**PARTI DELL'ESERCIZIO:**
1. Nel brano sulla cucina romana, elenca tutti i luoghi di provenienza degli ospiti di Eitch Borromini.
2. Prosegui il brano sulla cucina romana partendo subito dopo la sua ultima frase.

**BRANO FORNITO:**
--
Che provengano dall’Europa, dall’Asia o dall’America, gli ospiti finora di Eitch Borromini manifestano il desiderio di conoscere la gastronomia locale autentica, nella sua migliore espressione. Oltre al ristorante della nostra Galleria d’Arte - ‘Terrazza Borromini’ - e la sua accurata selezione di alcuni di questi piatti, il Centro storico nel quale ci troviamo è pieno di trattorie che promettono “cucina romana”. Come orientarsi?
Certo: un buon indizio sarebbe la presenza (robusta) di clienti italiani, famiglie incluse, già seduti oppure in paziente attesa. Ma, per buona misura, ecco alcune cose da sapere.
--
**DATI ESTRATTI:**
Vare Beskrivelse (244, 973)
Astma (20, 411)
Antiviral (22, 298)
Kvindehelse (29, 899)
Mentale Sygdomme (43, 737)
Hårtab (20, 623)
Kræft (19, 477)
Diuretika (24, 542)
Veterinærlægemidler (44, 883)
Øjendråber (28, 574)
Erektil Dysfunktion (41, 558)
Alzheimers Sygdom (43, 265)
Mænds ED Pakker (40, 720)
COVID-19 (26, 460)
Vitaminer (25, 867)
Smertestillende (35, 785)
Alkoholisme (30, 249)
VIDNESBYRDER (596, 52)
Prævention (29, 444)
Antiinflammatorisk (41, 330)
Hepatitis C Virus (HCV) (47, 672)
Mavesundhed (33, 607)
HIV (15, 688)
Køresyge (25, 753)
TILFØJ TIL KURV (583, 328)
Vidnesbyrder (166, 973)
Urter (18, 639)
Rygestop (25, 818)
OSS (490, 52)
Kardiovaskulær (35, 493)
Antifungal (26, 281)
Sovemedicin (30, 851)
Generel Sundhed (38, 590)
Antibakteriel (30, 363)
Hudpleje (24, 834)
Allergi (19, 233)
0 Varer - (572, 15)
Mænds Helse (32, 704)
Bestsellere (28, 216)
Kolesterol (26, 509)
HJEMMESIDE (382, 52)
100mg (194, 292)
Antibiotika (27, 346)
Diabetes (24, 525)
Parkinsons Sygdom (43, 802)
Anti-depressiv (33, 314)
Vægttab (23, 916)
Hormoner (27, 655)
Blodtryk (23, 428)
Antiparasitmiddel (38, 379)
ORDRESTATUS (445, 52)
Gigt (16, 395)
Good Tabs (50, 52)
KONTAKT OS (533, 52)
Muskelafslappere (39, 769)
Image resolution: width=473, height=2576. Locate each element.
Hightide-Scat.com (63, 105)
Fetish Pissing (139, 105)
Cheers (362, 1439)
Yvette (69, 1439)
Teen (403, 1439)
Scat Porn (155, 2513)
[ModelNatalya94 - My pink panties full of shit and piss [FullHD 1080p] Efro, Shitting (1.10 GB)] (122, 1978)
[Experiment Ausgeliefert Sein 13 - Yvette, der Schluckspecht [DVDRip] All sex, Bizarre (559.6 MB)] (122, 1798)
--
**RISPOSTE IN ORDINE:**
1. Europa, Asia, America

2.
Culture, terra e creativa povertà
Quello Romano è un impero, è questo significa un universo di influenze - anche in cucina. Ma solo una avrà abbastanza forza da fondersi con la gastronomia locale: quella Ebraica. Arrivata una prima volta ai tempi di Giulio Cesare, quando a Roma nasce la comunità più antica d’Europa, e una seconda volta in epoca rinascimentale, con i rifugiati dalla Spagna. I piatti più iconici? I celeberrimi Carciofi alla Giudia, il Tortino di alici e scarola, le frattaglie, la Torta di frutta secca e - last but not least - la famosissima Torta di ricotta e visciole.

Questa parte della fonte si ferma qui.